◆ WRITTEN TASK
Revise the data starting with the line containing "You are a computer-use" and going on through the end of the data, replacing "Preferences" with "Settings" and leaving everything else unchanged. Give only those lines.

★ ★ ★ ★ ★

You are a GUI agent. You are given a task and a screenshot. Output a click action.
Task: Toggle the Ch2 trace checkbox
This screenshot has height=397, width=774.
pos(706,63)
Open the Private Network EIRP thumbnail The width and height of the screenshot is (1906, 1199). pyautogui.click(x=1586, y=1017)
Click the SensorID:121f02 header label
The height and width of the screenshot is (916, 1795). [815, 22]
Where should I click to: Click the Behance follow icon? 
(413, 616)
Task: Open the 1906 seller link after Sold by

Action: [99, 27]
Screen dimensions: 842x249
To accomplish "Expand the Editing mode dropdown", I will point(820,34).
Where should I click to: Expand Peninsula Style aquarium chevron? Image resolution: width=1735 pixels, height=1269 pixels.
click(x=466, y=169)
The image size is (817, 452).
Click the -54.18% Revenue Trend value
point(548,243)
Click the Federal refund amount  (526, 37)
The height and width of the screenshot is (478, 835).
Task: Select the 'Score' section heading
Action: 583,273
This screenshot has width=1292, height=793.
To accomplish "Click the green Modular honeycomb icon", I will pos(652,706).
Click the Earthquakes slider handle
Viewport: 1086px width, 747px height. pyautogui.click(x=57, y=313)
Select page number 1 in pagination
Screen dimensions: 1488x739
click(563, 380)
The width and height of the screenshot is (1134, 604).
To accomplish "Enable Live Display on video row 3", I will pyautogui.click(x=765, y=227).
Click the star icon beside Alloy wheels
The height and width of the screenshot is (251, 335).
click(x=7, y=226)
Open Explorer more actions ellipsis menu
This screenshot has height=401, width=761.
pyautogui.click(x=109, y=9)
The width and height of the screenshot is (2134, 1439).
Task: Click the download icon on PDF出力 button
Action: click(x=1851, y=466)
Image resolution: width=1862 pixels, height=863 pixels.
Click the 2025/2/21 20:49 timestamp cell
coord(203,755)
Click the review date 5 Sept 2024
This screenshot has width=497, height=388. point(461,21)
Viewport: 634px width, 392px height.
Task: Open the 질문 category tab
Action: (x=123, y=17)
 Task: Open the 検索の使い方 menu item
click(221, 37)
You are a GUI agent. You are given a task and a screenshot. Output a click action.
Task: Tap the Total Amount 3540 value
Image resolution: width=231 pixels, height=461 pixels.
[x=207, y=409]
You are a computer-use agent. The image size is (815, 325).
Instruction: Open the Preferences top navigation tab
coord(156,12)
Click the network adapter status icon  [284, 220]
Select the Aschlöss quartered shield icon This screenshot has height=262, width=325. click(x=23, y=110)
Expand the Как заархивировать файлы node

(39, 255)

★ ★ ★ ★ ★

◆ FULL ANSWER
You are a computer-use agent. The image size is (815, 325).
Instruction: Open the Settings top navigation tab
coord(156,12)
Click the network adapter status icon  [284, 220]
Select the Aschlöss quartered shield icon This screenshot has height=262, width=325. click(x=23, y=110)
Expand the Как заархивировать файлы node

(39, 255)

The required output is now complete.